Pieces that predate the TPG era entirely — the 1958 R.E. Cox collection items, the G.S.N.A. auction flips, the David Hall flips — offer a glimpse into how coins were preserved and presented before third-party grading existed. The old Accugrade and INS photo slabs represent fundamentally different approaches to the same problem: how do you authenticate, preserve, and present a coin in a way that inspires confidence?
As both a historian and a bullion investor, I see these objects as primary sources. They’re not just containers for metal; they’re documents of a market’s maturation. And like all historical artifacts, the rarest examples are the most valuable — not just in dollars, but in the stories they tell and the connections they forge between past and present.
Conclusion: The Intersection of Metal, History, and Strategy
Rare TPG plastic occupies a unique niche in the world of precious metals and numismatics. For the bullion investor, it offers a way to hold physical gold and silver in forms that carry additional layers of value — historical significance, collector demand, and scarcity premiums that can substantially exceed melt value. For the coin collector, it offers a tangible connection to the evolution of the grading industry and the broader history of American numismatics.

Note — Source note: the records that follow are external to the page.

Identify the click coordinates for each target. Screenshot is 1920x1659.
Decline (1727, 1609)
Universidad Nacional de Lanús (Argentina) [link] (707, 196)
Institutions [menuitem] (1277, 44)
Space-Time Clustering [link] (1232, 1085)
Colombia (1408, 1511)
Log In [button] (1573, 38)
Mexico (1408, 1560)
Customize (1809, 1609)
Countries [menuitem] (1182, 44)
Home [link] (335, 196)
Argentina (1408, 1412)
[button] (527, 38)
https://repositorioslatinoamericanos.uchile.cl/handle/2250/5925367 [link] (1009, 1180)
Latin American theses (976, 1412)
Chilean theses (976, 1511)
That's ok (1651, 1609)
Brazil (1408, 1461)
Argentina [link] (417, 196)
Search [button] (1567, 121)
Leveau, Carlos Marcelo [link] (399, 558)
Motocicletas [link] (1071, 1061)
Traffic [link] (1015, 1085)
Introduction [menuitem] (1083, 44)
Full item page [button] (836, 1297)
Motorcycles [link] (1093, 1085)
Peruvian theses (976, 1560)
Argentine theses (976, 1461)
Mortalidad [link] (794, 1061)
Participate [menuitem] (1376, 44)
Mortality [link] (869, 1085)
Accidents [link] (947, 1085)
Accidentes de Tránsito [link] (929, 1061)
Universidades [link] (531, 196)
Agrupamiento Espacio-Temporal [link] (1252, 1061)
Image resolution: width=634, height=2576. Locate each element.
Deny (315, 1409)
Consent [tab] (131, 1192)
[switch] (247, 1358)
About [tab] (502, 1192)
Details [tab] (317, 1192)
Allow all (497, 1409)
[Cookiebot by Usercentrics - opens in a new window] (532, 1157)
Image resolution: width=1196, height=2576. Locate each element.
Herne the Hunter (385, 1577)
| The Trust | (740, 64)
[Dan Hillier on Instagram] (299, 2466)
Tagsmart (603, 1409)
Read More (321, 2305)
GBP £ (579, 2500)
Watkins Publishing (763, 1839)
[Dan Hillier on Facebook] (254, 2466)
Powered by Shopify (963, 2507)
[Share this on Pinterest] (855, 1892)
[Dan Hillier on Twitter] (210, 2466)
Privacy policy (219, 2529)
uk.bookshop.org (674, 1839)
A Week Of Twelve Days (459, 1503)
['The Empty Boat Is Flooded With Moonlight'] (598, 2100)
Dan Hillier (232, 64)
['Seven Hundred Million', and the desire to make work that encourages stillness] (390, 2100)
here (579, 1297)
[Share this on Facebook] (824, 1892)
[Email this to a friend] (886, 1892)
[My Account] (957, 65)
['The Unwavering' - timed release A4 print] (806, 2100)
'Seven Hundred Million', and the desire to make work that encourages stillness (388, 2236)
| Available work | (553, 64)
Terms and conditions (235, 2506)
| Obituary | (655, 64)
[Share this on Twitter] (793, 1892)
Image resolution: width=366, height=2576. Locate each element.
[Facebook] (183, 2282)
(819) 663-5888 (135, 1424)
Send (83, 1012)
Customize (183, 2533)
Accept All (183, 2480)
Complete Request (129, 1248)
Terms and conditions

The community showcase that inspired this article displayed an extraordinary range of holders: Compugrade Saints, Smithsonian resealable holders, Hallmark slabs, NGC transition holders, DCGS, USCGS, ANACS samples, PCGS generations from 1.2 through 3.5, CCCS Canadian holders, Ruffco products, Worlds Fair of Money samples, Regency holders with drawstring bags, and one-of-one rarities like the Franklin sample in a rattler slab. Each piece represents a different facet of this fascinating market — and each one has a story worth knowing.
My advice to fellow bullion investors is simple: start looking at the plastic, not just the metal. Calculate your melt values, understand the spot price correlations, build a tiered stacking strategy, and invest in the knowledge that will help you identify and authenticate rare holders. The floor is the metal. The ceiling is the history. And the space between is where the opportunity lives.
The best positions I’ve ever held are the ones where multiple sources of value converge. Rare TPG plastic is one of those places — where bullion meets numismatics, where metal content meets human history, and where a simple piece of plastic can be worth far more than the face value of the coin inside it.